I'd like to compare the pricing to RDS for same-sized instances + storage, with moderate workload so I can get a feel for the markup on the managed service and know at at a glance, ok, this is going to cost me 50% more than RDS but I also get all these TimescaleDB features.

I'd also like to see some performance comparisons, just for regular read + write workloads on Postgres, because if I'm right about using instance storage vs EBS the same sized hardware will give more transactions per second for TimescaleDB.

mfreed wrote at 2020-10-29 17:55:12:

Thanks for all the questions @eloff! I might try to separate responses for hopefully some threading :)

The software in our architecture is actually unified: You spin up K instances of TimescaleDB, log into one of them and then call "add_data_node" to attach others and data nodes, and "create_distributed_hypertable" to make this node the access node _for that particular hypertable_.

In fact, you can explicitly specify different data nodes as the "backend" for different distributed hypertables, e.g., same access node, but data nodes {A, B} for distributed hypertable 1; data nodes {C, D, E, F} are for distributed hypertable 2. You could also have different nodes play the role of access nodes for different hypertables and vice-versa. Lots of flexibility here, although we imagine most users won't need it, so by default your distributed hypertable is created across all connected data nodes.

Now, because these nodes are just running TimescaleDB, if you were to create a regular table or even a regular (non-distributed) hypertable on that access node, it would be just stored locally. Then, any JOIN between the distributed hypertable data and regular table happens transparently on the access node.

Now, that's what in the current release, but not surprisingly, we plan to add support for better local JOINs. For regular tables, one approach will likely be to provide an option to replicate the table on all data nodes, so that you can perform the JOINs locally (and because TimescaleDB 2.0 already supports 2PC for individual rows across data nodes to support replication factors > 1, that machinery somewhat already exists). A second approach for regular tables that are also partitioned -- particularly if using the same "space" partitioning key as your distributed hypertable -- is to collocate partitions of the regular table across the data nodes, so that JOINs on the space partition keys (e.g., server_id, user_id, etc.) can again be local.

eloff wrote at 2020-10-29 18:24:45:

Ok, I think I understand. Each node is just Postgres with TimescaleDB, and acts as a separate Postgres server with it's own replication (if any) - at least at present.

So your "fact" regular tables are created on the server you configure as the access node and then you can join with distributed hypertables in your queries.

If one wanted the same fact tables on multiple access nodes you could either use postgres partitioning or duplicate them somehow yourself.

I like the flexibility here in cluster configuration. It's good to have options when scaling a system.
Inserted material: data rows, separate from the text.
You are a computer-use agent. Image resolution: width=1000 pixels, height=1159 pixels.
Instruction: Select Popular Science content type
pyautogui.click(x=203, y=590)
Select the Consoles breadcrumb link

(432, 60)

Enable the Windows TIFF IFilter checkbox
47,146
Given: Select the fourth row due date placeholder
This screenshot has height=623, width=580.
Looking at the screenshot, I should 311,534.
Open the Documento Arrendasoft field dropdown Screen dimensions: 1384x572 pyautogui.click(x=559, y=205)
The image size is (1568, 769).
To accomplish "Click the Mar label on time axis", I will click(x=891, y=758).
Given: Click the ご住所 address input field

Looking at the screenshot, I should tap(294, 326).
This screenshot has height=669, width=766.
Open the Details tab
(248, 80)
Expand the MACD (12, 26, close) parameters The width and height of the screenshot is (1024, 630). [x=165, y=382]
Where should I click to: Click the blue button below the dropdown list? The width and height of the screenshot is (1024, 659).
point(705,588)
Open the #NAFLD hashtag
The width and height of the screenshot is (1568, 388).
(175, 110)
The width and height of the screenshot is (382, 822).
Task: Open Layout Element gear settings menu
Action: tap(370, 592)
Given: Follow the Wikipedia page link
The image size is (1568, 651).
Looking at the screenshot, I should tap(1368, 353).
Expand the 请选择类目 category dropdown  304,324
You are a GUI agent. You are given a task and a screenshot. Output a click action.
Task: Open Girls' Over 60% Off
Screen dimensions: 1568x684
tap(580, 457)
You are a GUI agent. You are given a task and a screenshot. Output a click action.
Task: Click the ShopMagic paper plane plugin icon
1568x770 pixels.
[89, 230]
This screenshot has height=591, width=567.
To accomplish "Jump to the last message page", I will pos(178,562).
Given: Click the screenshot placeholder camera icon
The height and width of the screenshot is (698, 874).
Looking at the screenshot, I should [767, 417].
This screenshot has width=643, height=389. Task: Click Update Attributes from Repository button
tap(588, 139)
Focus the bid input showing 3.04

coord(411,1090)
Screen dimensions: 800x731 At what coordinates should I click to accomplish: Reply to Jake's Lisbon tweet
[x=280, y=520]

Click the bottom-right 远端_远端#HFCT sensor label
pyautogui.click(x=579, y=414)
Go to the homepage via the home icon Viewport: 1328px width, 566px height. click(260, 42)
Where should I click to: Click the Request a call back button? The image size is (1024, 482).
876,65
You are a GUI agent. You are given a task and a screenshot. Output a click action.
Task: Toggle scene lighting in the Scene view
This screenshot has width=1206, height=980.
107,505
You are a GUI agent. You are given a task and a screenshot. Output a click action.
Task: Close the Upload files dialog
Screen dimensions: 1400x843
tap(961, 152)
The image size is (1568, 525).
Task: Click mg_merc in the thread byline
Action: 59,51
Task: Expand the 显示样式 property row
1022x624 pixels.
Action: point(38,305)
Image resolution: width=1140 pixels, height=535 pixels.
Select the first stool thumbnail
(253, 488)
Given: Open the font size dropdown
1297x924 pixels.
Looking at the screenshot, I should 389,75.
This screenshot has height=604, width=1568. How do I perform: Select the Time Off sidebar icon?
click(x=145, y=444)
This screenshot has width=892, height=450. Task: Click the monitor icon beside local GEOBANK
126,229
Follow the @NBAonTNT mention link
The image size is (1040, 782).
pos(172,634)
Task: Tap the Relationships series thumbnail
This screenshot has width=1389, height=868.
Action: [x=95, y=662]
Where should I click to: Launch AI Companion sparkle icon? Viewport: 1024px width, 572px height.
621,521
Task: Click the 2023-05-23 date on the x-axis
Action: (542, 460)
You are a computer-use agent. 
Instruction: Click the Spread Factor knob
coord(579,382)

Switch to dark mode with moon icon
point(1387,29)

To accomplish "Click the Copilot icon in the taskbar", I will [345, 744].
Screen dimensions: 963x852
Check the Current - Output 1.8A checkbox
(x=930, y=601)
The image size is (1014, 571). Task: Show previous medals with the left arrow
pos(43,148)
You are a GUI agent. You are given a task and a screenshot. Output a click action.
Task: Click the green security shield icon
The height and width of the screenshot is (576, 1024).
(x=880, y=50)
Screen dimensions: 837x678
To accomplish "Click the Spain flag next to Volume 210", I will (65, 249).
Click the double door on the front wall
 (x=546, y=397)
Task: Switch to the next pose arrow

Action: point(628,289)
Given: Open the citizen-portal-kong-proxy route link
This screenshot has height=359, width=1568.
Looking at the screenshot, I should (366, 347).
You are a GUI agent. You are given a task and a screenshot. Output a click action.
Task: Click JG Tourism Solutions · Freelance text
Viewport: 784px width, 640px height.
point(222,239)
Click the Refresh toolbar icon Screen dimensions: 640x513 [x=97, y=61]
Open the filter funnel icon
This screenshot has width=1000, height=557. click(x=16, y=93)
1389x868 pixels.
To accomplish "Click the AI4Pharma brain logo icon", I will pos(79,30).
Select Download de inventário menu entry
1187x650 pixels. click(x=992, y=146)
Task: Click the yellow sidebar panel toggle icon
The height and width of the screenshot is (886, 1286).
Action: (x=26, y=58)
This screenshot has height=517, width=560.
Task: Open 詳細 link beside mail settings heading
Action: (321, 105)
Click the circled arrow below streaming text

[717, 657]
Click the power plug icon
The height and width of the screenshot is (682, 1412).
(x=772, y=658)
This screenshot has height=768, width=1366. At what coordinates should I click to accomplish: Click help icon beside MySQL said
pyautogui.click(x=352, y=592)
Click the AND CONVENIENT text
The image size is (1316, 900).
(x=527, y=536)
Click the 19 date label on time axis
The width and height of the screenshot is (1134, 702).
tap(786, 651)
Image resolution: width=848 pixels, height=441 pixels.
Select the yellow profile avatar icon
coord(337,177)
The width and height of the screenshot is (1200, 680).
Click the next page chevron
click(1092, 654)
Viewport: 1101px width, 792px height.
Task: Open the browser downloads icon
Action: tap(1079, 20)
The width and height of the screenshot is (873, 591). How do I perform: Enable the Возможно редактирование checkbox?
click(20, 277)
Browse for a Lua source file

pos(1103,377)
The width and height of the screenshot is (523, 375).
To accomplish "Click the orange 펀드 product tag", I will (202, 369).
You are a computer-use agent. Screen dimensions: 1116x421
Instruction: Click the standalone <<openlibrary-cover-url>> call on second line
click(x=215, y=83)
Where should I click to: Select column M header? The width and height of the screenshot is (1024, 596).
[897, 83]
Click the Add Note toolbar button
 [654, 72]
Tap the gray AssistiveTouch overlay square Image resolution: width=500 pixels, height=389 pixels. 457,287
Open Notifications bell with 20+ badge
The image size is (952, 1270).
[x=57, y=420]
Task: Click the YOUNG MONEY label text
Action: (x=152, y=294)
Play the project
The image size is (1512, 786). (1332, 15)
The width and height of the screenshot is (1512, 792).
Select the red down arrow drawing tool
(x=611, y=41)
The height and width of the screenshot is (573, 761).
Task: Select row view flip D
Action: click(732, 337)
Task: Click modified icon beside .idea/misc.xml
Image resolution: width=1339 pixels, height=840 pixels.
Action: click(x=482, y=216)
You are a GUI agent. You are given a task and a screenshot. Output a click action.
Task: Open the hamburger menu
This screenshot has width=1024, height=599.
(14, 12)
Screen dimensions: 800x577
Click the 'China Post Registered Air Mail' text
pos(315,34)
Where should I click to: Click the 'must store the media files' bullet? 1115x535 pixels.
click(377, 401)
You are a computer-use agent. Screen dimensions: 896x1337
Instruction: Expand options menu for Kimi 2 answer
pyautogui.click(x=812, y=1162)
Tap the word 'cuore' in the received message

mfreed wrote at 2020-10-29 18:28:07:

Yes, with the observation is that this is the base flexibility, while we will be adding much more transparent stuff in the future. So in 2.0, if you want a chunk of a distributed hypertable replicated, you don't do it manually, but just configure the distributed hypertable to use "replication_factor = 2", etc.

Native replication (and the approaches I described for regular "fact" tables as well) are major focuses of the 2.x roadmap.

mfreed wrote at 2020-10-29 18:03:34:

Regarding offerings on Timescale Cloud around "IO-optimized", "compute-optimized", and "storage-optimized", and particularly that Timescale Cloud runs on all three major clouds (AWS, Azure, GCP) across 76 regions:

This indeed reflects that these different options are using different VM instance types, as well as different storage options, including both local instance storage _and_ remote block storage (EBS).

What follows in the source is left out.